When looking at the truth of the report, there are a few questions. First, George Mitchell has ownership rights in the Red Sox. A large number of players are on the competitors of the Red Sox while the Red sox themselves are barely mentioned. The second problem is the standard of proof. Various players who are mentioned have only the word of either Redomksi or McNamee to show their guilt with no corroborating evidence. The two are both under federal investigation for steroids related crimes. Another problem is several players didn’t have the chance to confront Mitchell or their accuser. Even though Mitchell gave those who wanted to come forward the opportunity to do so, he knew that most players would not come forward because of fear of incriminating themselves or others.

Of the eighty players named some have taken different approaches to dealing with the scandal. Andy Pettitte and others have admitted to taking steroids or HGH and have apologized to the public. Pettitte said that he took HGH but only twice. Players named in the report will continue to admit to their crimes but at a lesser amount than what they really took. On the other side, players like David Justice have totally denied the use of steroids and said that whoever gave them up is lying. Justice on a radio program stated he couldn’t take steroids because he is bad with needles and couldn’t handle it. He also said he had a conversation with McNamee about HGH but decided against it. Clemens has also outright denied his use. Clemens has filed a federal lawsuit against Brian McNamee for defamation. Clemens claims that McNamee is lying when he says he injected Clemens with performance enhancing drugs. Many feel Clemens won’t get into the Hall of Fame because of this report, and his legacy will be tarnished forever.

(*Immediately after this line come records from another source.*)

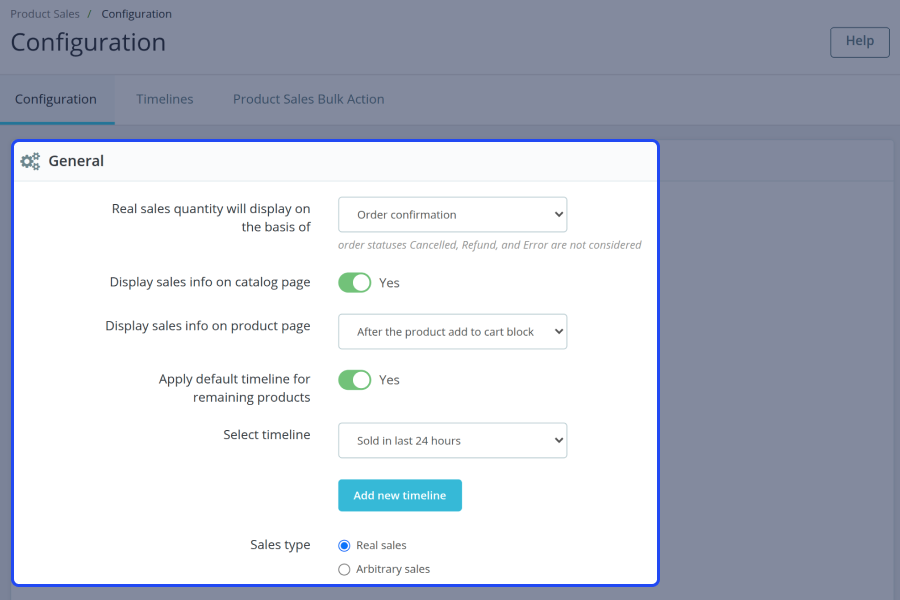The width and height of the screenshot is (900, 600).
Task: Open the Product Sales Bulk Action tab
Action: point(308,99)
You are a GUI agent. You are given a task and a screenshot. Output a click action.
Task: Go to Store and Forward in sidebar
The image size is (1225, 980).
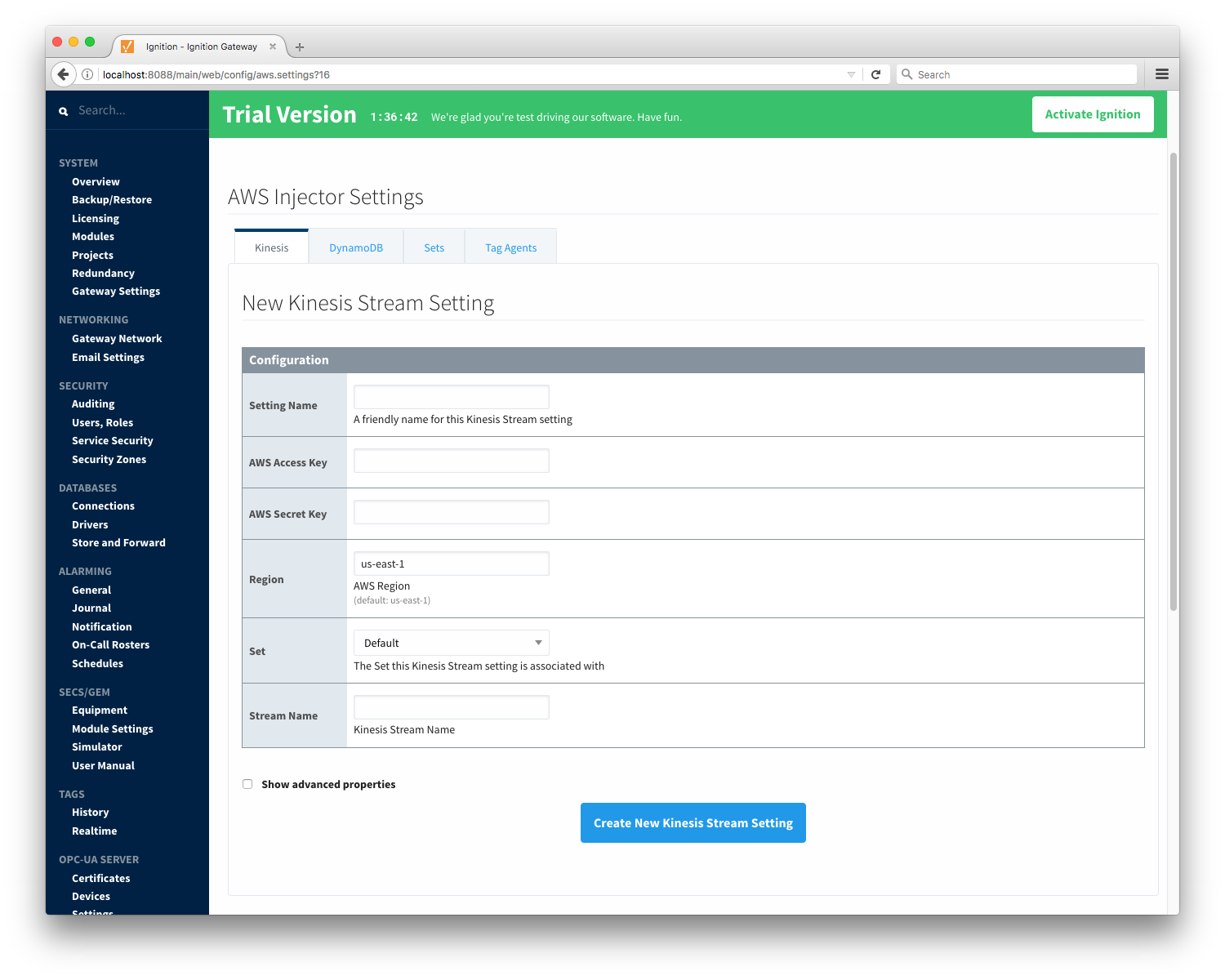click(x=118, y=543)
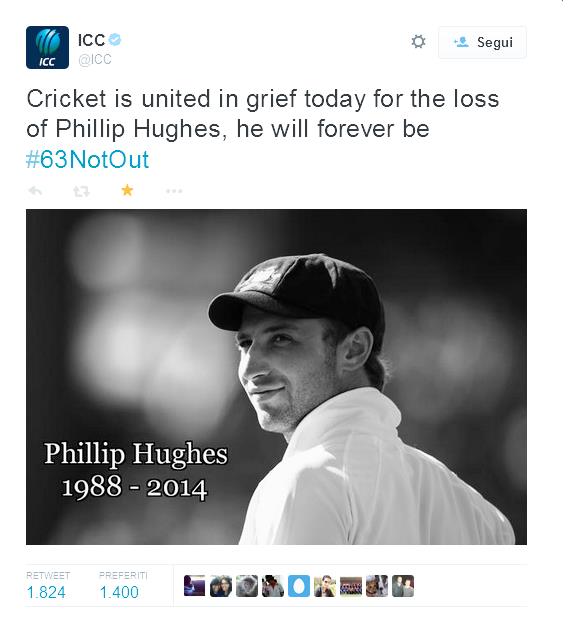Toggle the gold favorite star
Viewport: 568px width, 630px height.
point(127,190)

My opinion of the Mitchell report is that it is probably true. Looking at the numbers, many of these players had their best years at thirty-five and up. Steroids have been a problem in baseball for a long time and until a new scandal hits baseball fans will continue to talk about it. I do feel however, that the best players of the steroid era should be in the Hall of Fame. Since everyone seems to have done something, it is only fair that the best players should get in. Everyone claims that the historic records and numbers of these players should be either taken away or asterisked. I however disagree. the players who had great numbers should keep them because if players like Babe Ruth were alive and still playing today I would guarantee they would take steroids. These legends did other things which were against the rules to gain an advantage. People look the other way because these methods either didn’t hurt their body or was not appealing to child athletes. Players who have been found to take steroids should be in the Hall of Fame. We don’t know about all of the players who took steroids. If a player took them but was never caught is it fair that they get recognition but others who didn’t take do not.